Alıştırmanın amacı:
Karaman'daki skandal üzerinden muhafazakârlığı ve ahlâkı tartışan aşağıdaki köşe yazısını, gösterilen son cümleden sonra sürdürün.

Kaynak metin:
○ ○ ○ ○

Mehmet ALTAN
Önceki gün haberlerin içinde dolanırken “Türkiye'yi sarsan skandal-600 yıl hapsi isteniyor” başlıklı bir haber gördüm.
Okuyunca, Karaman'da 10 çocuğa tecavüz etmekle suçlanan öğretmenden söz edildiğini anladım.
Hani bazı konular vardır ya, göz ucuyla bile değmek istemezsiniz, bu da benim için öyle bir olaydı. Duymak ve görmek istememiştim.
Ama haber bütün ağırlığıyla yüzüme çarpınca artık kaçamadım, başlangıçtan sona bütün gelişmeleri tüm ayrıntılarıyla okudum, yüzlerce haberi taradım.
‘Muhafazakârlık, ahlâk, yüzleşme' konularında Türkiye'nin ne durumda olduğunu bir daha gördüm.
***
Muhafazakârlara bakılırsa ahlâklı olmak için ‘dindar' olmak yeterlidir…
Ama siyasal İslamcıların iktidarında olup bitenler, bu kanaatin hiç de doğru olmadığını her gün yeniden kanıtlıyor.
Tarihimizin belki de en büyük yolsuzluk dönemini yaşıyoruz ama Cuma'yı kaçırmayanlardan bir itiraz yükselmiyor.
Siyasal İslamcıların her türlü ahlâksızlığını görmezden geliyorlar…
Dinle ahlâk arasındaki bağı inat ve istekle kopartıyorlar.
***
Muhafazakârlar kendi içlerinde çok derin bir ‘ahlâk' hesaplaşmasını şimdilik fısıldaşarak götürüyorlar, bu dönem bittiğinde daha korkusuzca ve daha hesapsızca bu utanç verici duruma eğileceklerdir herhalde…
Şimdilik Karaman'daki korkunç olay hakkında bile öyle açıktan konuşamıyorlar.
Zaten olayın bir daha yaşanmaması için dipli köşeli bir temizlik yapmak yerine anında ‘yayın yasağı' konması da, meseleyi bir tek kişiye indirerek kapatma yoluna gidildiğini göstermekte…
***
Karaman'daki pespayelik, ‘yüzleşme' açından önemli bir örnek…
Yönetim kademesine de kente de hâkim olan zihniyet, bu hastalığın kökünü kazımak yerine üstünü örtmekten yana…
Okuduğum resmi ve gayrı resmi açıklamaların ortak noktası, ‘neler olduğunu' değil, ‘neler olmadığını' açıklama gayretini sergilemesi.

○ ○ ○ ○

Saklanan kayıtlar:
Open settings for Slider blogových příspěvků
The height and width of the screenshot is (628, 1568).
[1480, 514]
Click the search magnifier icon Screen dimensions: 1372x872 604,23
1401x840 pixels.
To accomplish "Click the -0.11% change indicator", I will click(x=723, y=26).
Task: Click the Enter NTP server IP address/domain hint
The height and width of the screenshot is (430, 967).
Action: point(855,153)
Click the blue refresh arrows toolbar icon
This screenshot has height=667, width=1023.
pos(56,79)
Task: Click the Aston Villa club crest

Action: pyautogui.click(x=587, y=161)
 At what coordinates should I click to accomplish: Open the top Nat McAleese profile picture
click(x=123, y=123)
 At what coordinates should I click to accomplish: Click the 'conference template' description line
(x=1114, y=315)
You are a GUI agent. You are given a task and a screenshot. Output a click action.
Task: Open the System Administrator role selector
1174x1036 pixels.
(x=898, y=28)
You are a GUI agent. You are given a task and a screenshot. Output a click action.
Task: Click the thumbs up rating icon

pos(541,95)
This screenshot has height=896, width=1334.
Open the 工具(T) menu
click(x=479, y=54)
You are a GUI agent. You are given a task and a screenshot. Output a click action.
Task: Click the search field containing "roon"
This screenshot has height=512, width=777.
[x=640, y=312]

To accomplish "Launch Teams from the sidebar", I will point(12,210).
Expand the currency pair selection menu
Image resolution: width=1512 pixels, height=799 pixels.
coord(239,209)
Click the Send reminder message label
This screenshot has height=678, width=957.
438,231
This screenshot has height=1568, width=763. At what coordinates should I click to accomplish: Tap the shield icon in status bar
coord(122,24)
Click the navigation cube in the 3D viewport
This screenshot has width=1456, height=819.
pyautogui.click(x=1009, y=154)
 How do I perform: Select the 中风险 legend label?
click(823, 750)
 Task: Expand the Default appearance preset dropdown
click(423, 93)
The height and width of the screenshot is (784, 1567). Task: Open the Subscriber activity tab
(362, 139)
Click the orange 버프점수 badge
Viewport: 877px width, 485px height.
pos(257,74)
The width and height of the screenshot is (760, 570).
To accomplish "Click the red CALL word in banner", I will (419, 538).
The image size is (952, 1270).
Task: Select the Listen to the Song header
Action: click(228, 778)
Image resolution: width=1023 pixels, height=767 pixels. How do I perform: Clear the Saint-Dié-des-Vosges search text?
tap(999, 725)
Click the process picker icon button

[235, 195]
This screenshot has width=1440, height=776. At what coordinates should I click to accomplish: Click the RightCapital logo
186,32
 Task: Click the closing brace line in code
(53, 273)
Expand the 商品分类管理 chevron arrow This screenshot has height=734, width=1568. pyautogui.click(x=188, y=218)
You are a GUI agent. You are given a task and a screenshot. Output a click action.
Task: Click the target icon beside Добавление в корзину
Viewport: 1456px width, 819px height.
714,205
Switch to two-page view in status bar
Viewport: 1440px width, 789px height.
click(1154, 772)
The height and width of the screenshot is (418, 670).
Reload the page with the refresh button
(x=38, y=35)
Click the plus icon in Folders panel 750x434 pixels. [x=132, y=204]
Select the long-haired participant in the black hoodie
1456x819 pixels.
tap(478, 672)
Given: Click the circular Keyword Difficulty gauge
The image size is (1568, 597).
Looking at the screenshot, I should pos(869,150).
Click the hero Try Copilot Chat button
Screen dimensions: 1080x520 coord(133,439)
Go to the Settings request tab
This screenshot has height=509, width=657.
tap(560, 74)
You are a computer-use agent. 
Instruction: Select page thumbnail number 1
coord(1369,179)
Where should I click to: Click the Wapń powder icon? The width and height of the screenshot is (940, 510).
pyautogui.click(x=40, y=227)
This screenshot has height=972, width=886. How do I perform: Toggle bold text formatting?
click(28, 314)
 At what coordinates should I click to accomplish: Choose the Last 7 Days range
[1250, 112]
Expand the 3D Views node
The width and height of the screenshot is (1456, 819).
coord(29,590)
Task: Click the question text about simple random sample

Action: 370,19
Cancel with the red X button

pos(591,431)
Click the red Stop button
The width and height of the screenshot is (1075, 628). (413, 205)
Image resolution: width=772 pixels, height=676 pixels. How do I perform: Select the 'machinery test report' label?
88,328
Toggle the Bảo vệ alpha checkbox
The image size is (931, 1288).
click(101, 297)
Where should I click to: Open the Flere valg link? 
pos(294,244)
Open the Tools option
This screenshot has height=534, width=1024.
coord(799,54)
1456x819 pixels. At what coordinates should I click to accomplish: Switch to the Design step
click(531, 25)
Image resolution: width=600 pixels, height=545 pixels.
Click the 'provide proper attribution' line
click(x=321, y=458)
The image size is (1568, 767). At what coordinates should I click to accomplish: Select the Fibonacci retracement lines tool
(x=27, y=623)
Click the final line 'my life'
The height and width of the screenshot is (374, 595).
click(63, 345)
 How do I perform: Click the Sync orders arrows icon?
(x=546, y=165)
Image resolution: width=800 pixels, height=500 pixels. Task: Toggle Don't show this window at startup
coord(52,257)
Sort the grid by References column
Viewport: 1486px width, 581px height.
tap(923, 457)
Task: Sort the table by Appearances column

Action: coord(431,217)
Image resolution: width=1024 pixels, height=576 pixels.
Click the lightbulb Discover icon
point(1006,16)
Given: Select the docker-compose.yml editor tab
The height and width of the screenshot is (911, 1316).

○ ○ ○ ○

Elde edilen çıktı:
Örneğin Cumhuriyet Başsavcılığı mağdur çocukların sayısı konusundaki iddiaları şöyle yanıtlıyor:
“Yine ilgili haberlerde yanlış olarak mağdur sayısının 45 olarak bildirildiği görülmekte olup Başsavcılığımızca yürütülen soruşturma kapsamında ilgili şüphelinin, Karaman'da 10 küçük mağdura farklı zamanlarda cinsel istismarda bulunduğu kanaatine varılmış olup bu konuda Karaman Ağır Ceza Mahkemesi'ne kamu davası açılmıştır.”
Kamu yöneticileri de kentteki utanç verici dramın tedavisi gayretinde değil, ‘aman siyasal İslamcı yönetime halel gelmesin' diye çırpınan avukat kimliğinde görünüyorlar…
Azim ve gayretle müdafaa halindeler…
Aile Bakanı'nın açıklamalarına ve AKP'nin dün mecliste önce reddettiği sonra da zoraki kabullendiği ‘çocuk istismarı' önergesi kepazeliğine hiç değinmiyorum.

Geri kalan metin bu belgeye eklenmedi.